Except for RAM and ROM, all the chips shown here are common 7400 series parts. I haven’t selected a logic family yet, but most likely they’ll be 7400HC or 7400HCT, which require less power while offering similar speed to the more common 7400LS family.

Program Data

The parts on the schematic are arranged in the same relative positions as in the architecture diagram from my previous post. At the middle-right is the program ROM, where the currently running program is stored. This is an 8Kx8 EEPROM, but Nibbler’s address size only allows for 4K programs, so one of the address inputs is unused and is hard-wired to 0. Program memory is 8 bits wide, and so all 8 of the ROM’s I/O lines are used. Depending on the type of instruction, these may be 4 bits of instruction opcode and 4 bits of immediate operand, or 4 bits of instruction opcode and 4 bits of address, followed by 8 more bits of address. At the start of execution of each instruction, this program byte is loaded into the Fetch register.

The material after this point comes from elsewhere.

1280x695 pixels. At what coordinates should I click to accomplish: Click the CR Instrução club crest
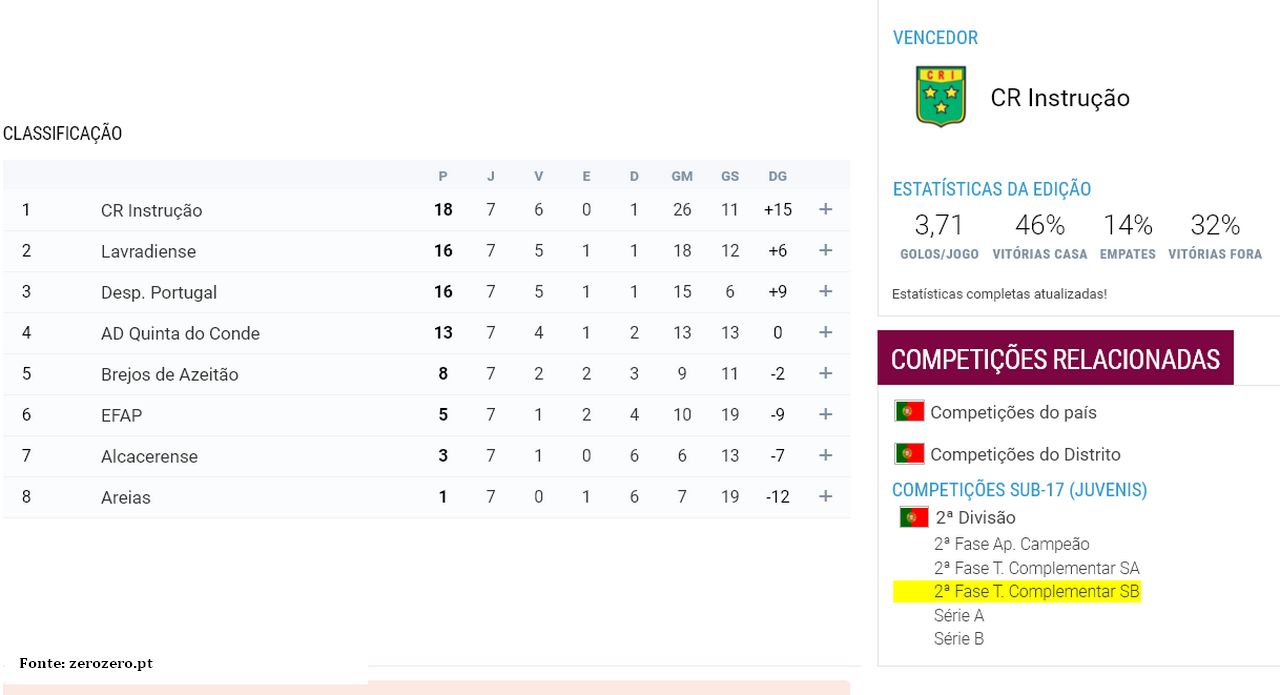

The address of the program instruction that’s currently being executed is stored in the program counter. The PC consists of three ‘163 4-bit counters, chained together to make a 12 bit logical register. After most instructions, the PC will increment to point to the next instruction. For jump instructions, the PC can also be loaded with a new address.  The address comes from the Fetch register operand value (highest 4 bits) and the program ROM byte (lowest 8 bits).

Control and Microcode

At the top left of the schematic are the three chips pertaining to the execution of the current instruction. The Fetch register is a ‘377, an 8-bit register that holds the current instruction opcode in the high 4 bits and instruction or address data in the low 4 bits. ALU flags are stored in the 4-bit Flags register, a ‘173. There are only two flags, carry and equal, so two of the four bits are unused. The last chip in this group is a ‘175, a quad flip-flop. One flip-flop is used to synchronize the reset signal, and another is the Phase bit, which constantly toggles between 0 and 1 to indicate which of the two clock cycles of an instruction’s execution is currently underway. Fetch is loaded at the end of the clock cycle when Phase is 0. The other two flip-flops are unused.

With two chips that are only half-used, is there a way to combine the functions of the ‘173 and the ‘175 into a single chip? Probably not: flip-flops load data on every clock, but the ‘173 needs a load enable for the ALU flags.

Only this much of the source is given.